Miser sur la pédagogie

Faut-il pour autant renoncer à une concurrence des prix ? Je ne le crois pas. Mais elle doit absolument s’accompagner d’une concurrence dans le service, qui concilierait ainsi les intérêts individuels (réduire les factures des Français) et les intérêts collectifs (réduire l’empreinte environnementale et la dépendance énergétique). En termes de services, la priorité je crois est de donner aux consommateurs le pouvoir de maîtriser leurs dépenses énergétiques, en leur permettant dans un premier temps d’en avoir pleinement et lisiblement conscience ! En effet, bien que matraqués de messages publicitaires et institutionnels, bien que s’avouant concernés par les enjeux environnementaux, ces derniers n’ont en réalité réalisé que peu d’efforts en ce sens pour une raison toute simple : à l’heure de la collecte de données à grande échelle, ils ne disposent aujourd’hui d’aucun outil de suivi en temps réel, d’aucun conseil personnalisé, ni d’aucun véritable levier incitatif… et se contentent encore d’un relevé relativement opaque tous les 12 ou 6 mois.

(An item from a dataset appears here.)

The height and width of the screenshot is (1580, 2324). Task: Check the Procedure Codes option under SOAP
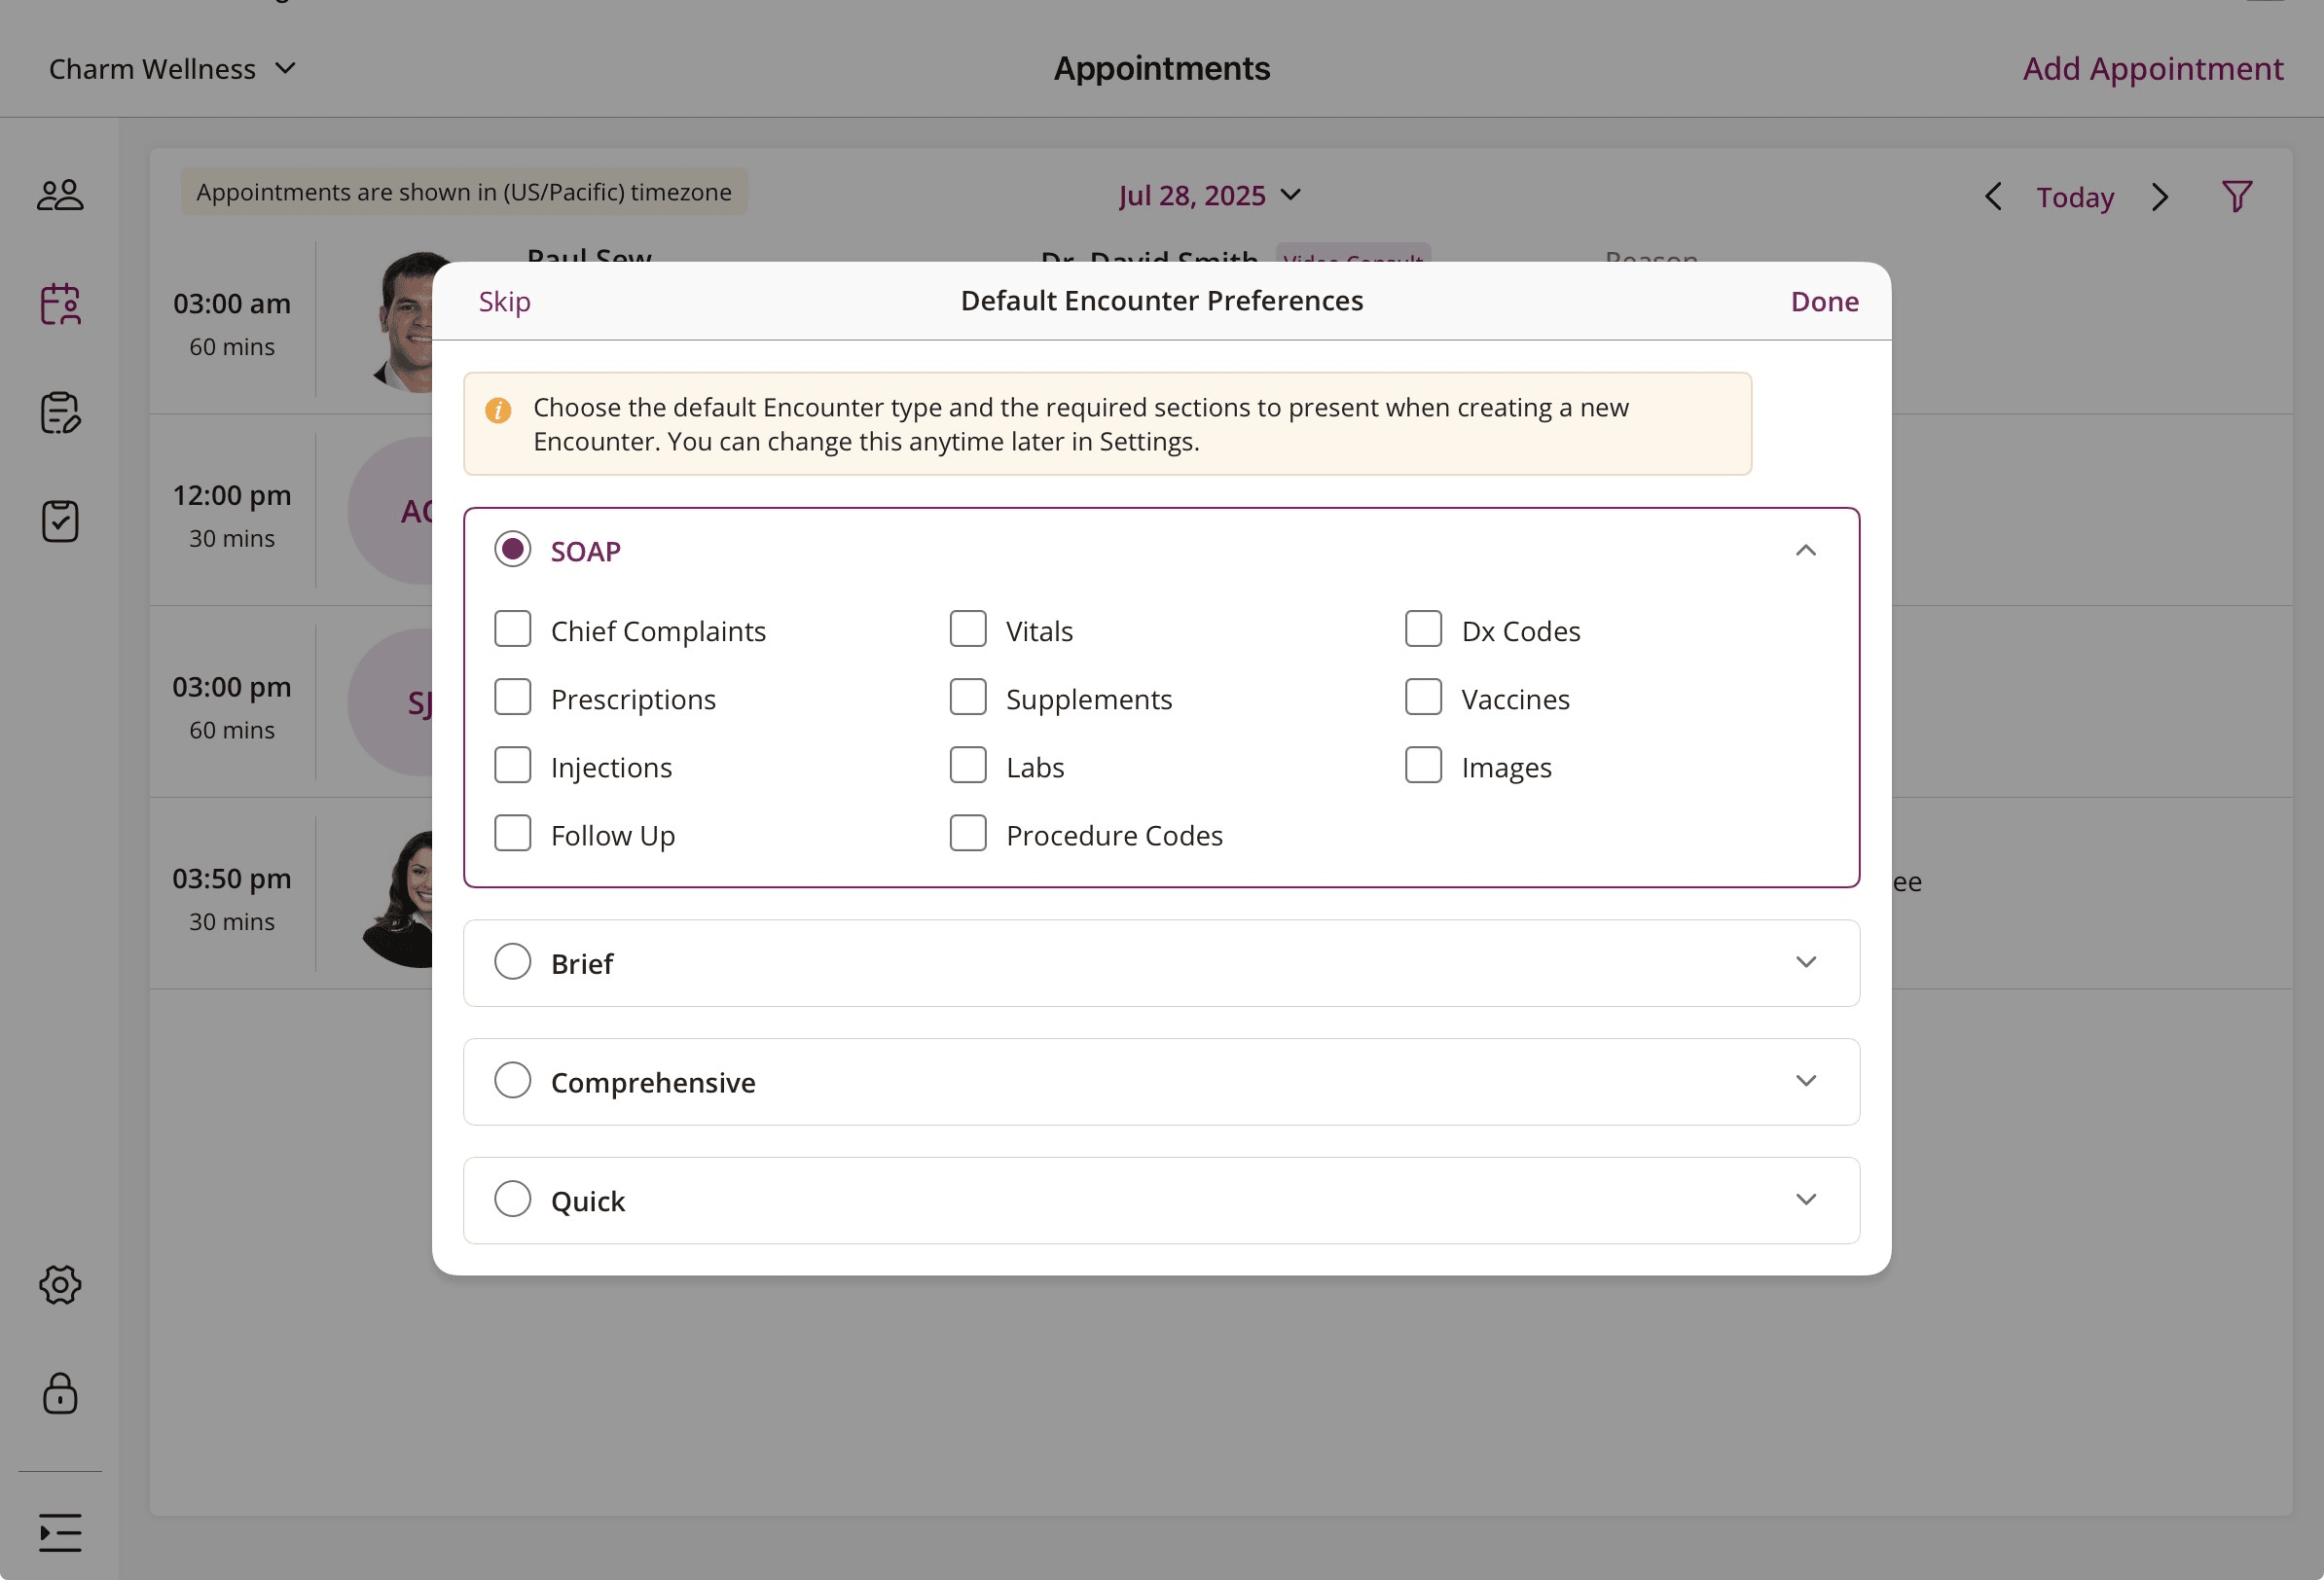968,833
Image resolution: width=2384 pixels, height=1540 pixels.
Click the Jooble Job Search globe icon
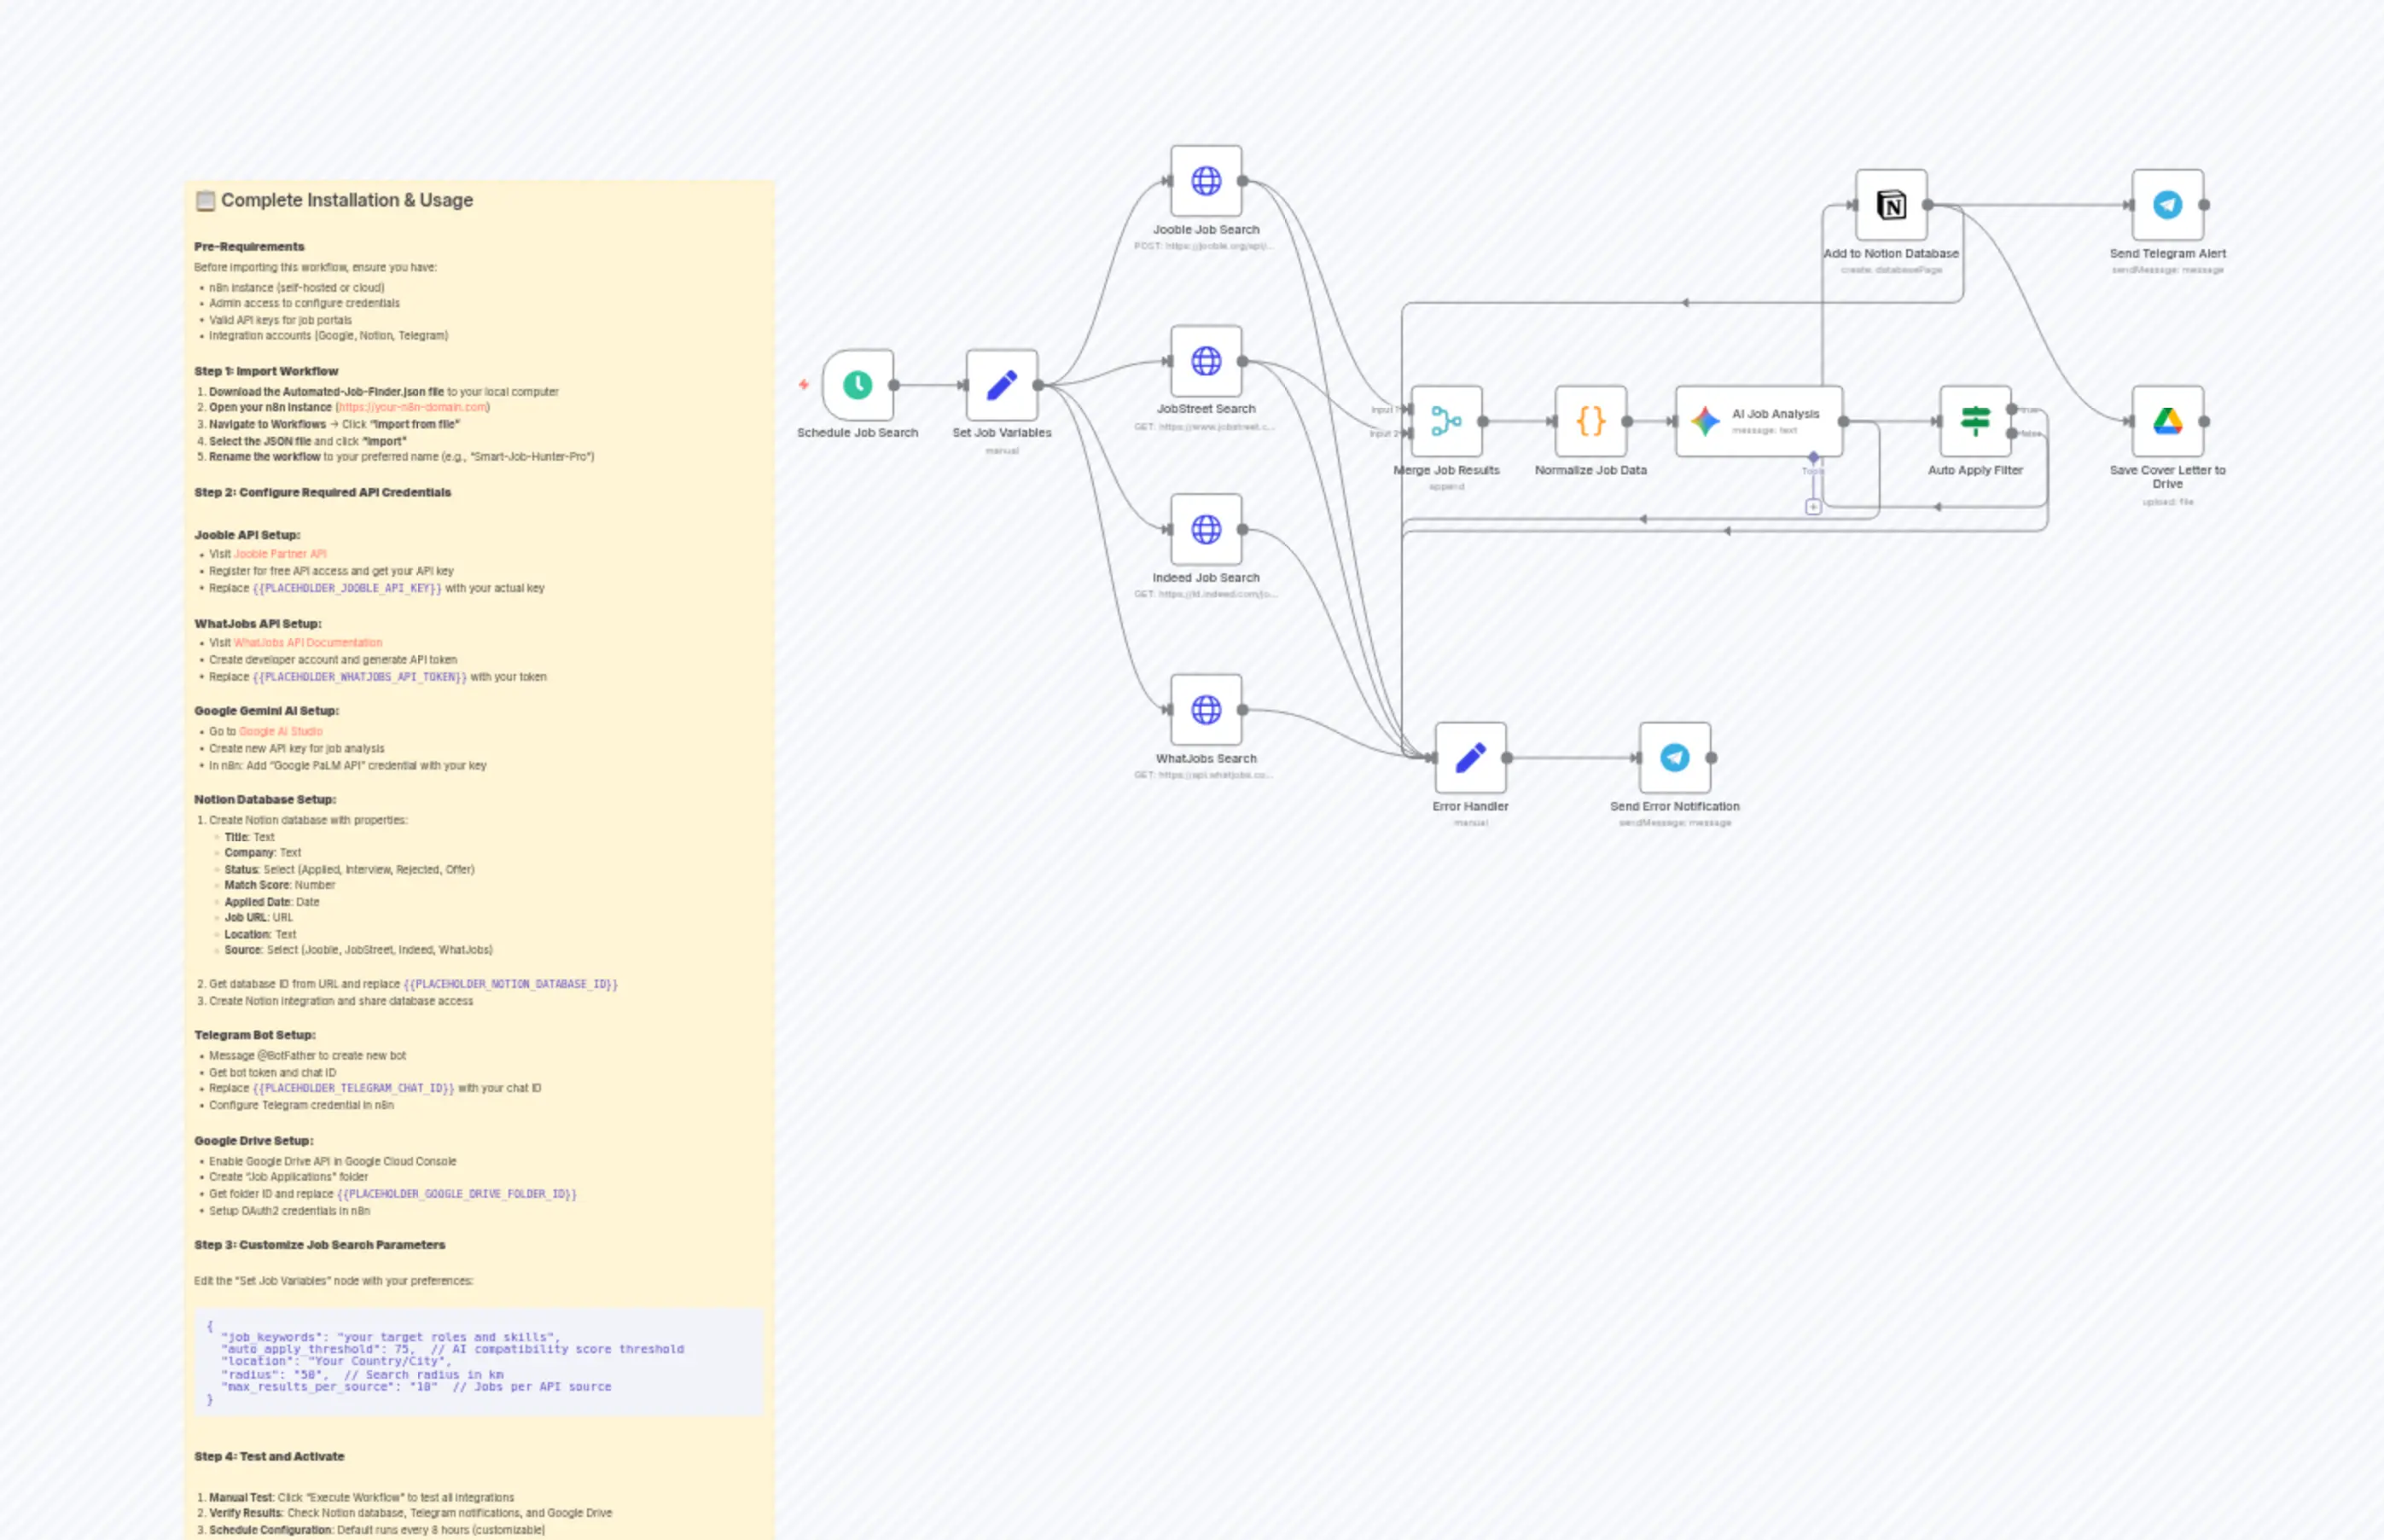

Mais l’innovation peut prendre encore mille formes dans ce secteur sclérosé de l’électricité ! Tant qu’elle œuvre dans le sens d’une baisse drastique et durable de notre consommation, qui elle seule saura être bénéfique pour notre planète ET notre budget.  Puisque nous n’y serons a priori pas incités à court terme par les forces en présence, rivalisons d’ingéniosité à l’aide des nombreuses clés technologiques à notre portée. Soyons innovants… et éclairés.